Chai Fahe, vice-president of the Chinese Research Academy of Environmental Sciences, said the investigation, led by the Ministry of Environmental Protection, began in 2013 and also involved the Chinese Academy of Sciences and the Chinese Academy of Engineering.
It aims to encourage local efforts to manage air pollution more efficiently.
“The results for Beijing, Tianjin and Shijiazhuang ... show that the three cities, although geographically close, have different types of pollution,” Chai said.
He said the result for Shanghai indicates its “uniqueness” in airborne pollution. The city’s thriving shipping industry, both domestically and internationally, means that its major polluter is “mobile sources” rather than simply vehicles, as in Beijing and Guangzhou.
The investigation has guided policymaking in some cities. For example, sources of atmospheric particulates in Beijing released in April last year showed that more than 30 percent of the local pollution came from vehicles. An updated emergency plan was announced on March 30.
If heavy smog persists for more than three days in Beijing, the capital will launch a top-level emergency plan to reduce pollutants, including limiting the use of private vehicles based on odd-and-even license plate numbers.

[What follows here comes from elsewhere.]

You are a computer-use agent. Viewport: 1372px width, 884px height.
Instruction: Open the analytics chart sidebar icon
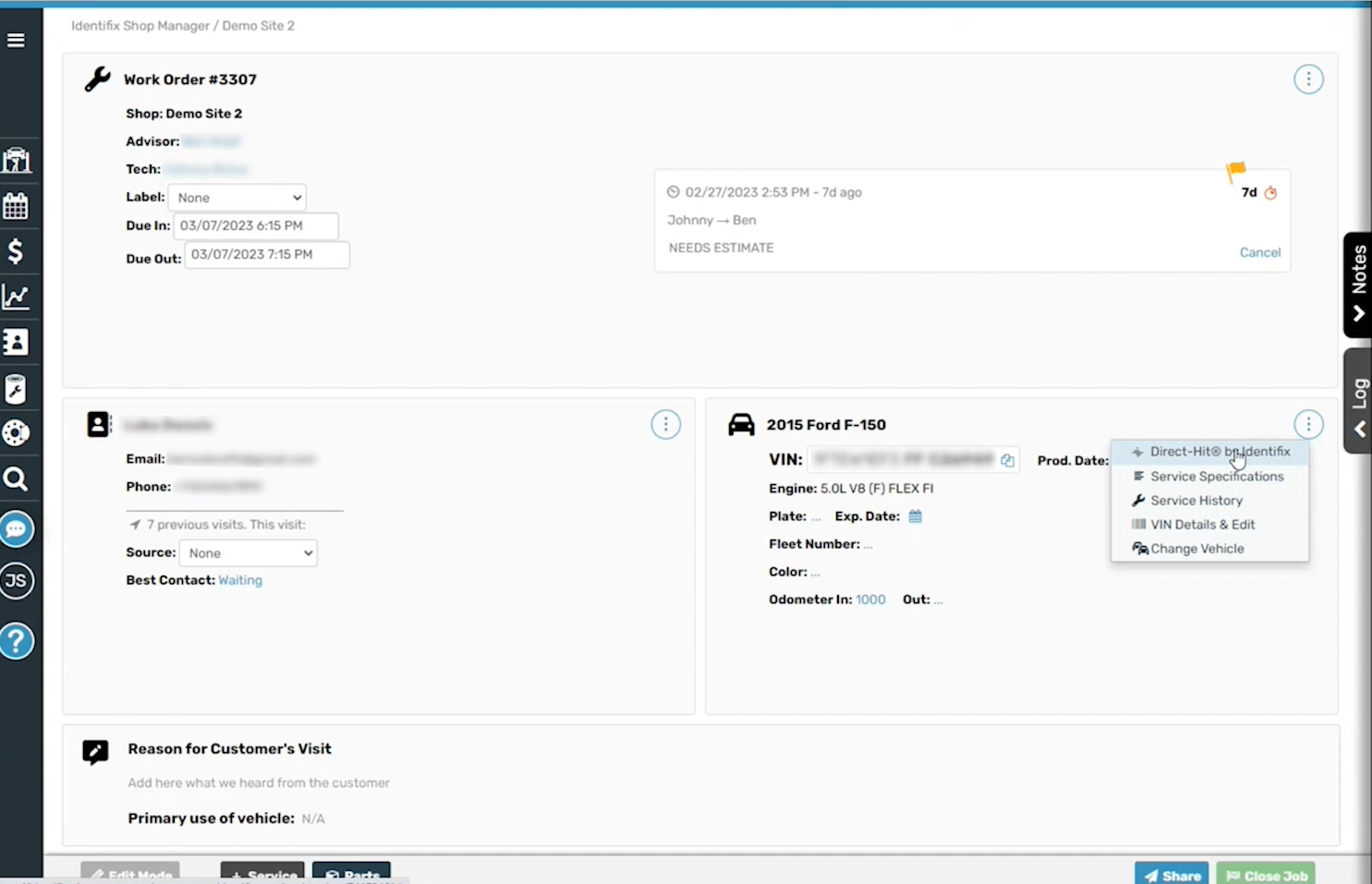(16, 296)
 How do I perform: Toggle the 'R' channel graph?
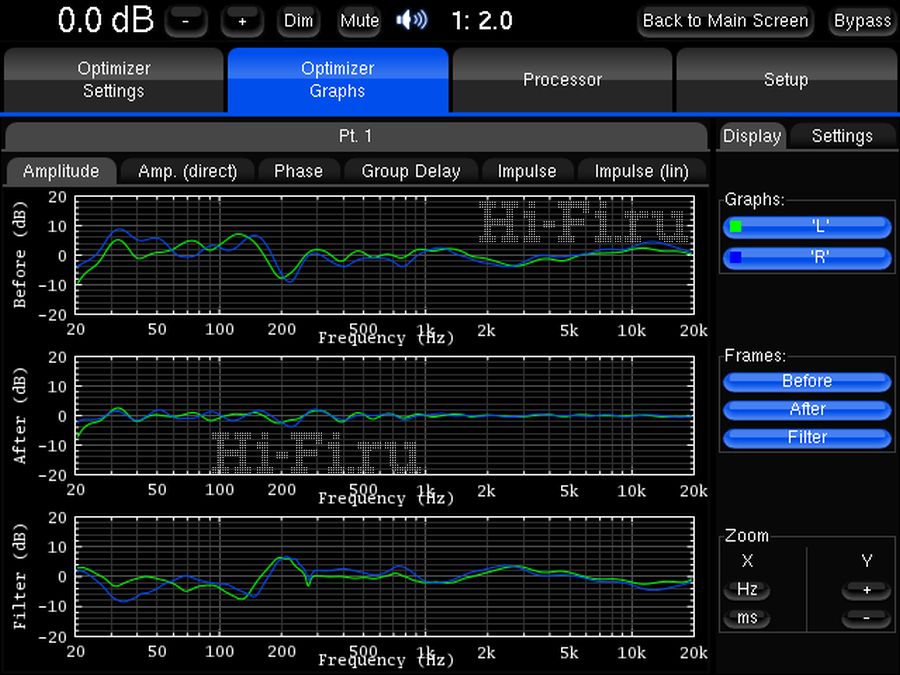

Chai said, “The next step is to work out apportioning sources of atmospheric particulates within larger regions. This could answer questions such as how pollutants flow and affect each other within regions such as the Beijing-Tianjin-Hebei cluster.”
Twenty-six more cities will disclose their sources of atmospheric particulates later this year. Wu said a detailed emissions inventory for the nine cities where pollution sources have already been apportioned will be released later.
Chai said the inventory will allow policymakers to locate sources of emissions accurately, adding that 12 cities started this work last month.